[LLVMdev] GSoC - Range Analysis

Sat Mar 31 09:17:06 PDT 2012

On 3/30/12 2:32 PM, Victor Campos wrote:
> > What version of LLVM does your analysis use currently?
>
> We are working with LLVM 3.0 (stable release)
>
> > It sounds like your analysis is fast.  Can you show results on how 
> fast it
> > is on various programs?  Do you have measurements on how much memory it
> > uses?  How large is the largest program you've compiled with it?
>
> Yes, we have a very extensive report about it. Take a look into the
> pdf at 
> http://code.google.com/p/range-analysis/source/browse/trunk/doc/Manuscript/paper.pdf

I took a brief look at your report.  I'm not sure what others in the 
LLVM community think (and I'd like their input), but I suspect that 
10-15 seconds for analyzing GCC means that users would want your 
analysis enabled at optimization levels higher than -O2.

When I asked for memory usage, I meant the amount of RAM used by the 
analysis.  As far as I can tell, your paper only reports the number of 
constraints, so it doesn't really tell me how much RAM the analysis 
uses.  That said, your test machine had about 3 GB of RAM, so I assume 
all your test runs used less than that.  Do you have a more precise (and 
hopefully smaller) upper-bound?

One other thing I've been wondering about is whether your analysis is 
able to find value ranges for the results of load instructions.  Can it 
do that?  If so, I assume it relies on a points-to analysis.

Finally, do you think it would be possible in the future to use 
parallelism to improve the performance of your analysis?

>
> In particular, take a look into fig.10, that shows program size vs
> runtime. We are truly linear on the program size. The largest program
> that we have compiled is SPEC CPU 2006 gcc. It takes less than 10
> seconds to analyze it. This is the largest program that we had here.
> Its constraint graph has almost 1.5 million nodes.

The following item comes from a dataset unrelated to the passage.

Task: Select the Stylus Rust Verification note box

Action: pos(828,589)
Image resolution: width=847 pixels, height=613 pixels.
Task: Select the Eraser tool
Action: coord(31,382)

I recommend that your proposal mention that you'll try your analysis on 
larger and more diverse codes (especially non-benchmark codes).  
Programs like Apache, Firefox, MySQL, LLVM, and the FreeBSD kernel come 
to mind.  I'm not sure that the GCC SPEC benchmark is considered a 
monster-sized program these days.

>
> > We in the SAFECode project would be interested in trying your 
> analysis out
> > for eliminating bounds checks.  We just haven't had the time to do 
> that yet
> > (I'm assuming you're the same person that wanted to do Value Range 
> analysis
> > last year).
>
> No, that was Douglas, a friend of mine. He is in Texas nowadays.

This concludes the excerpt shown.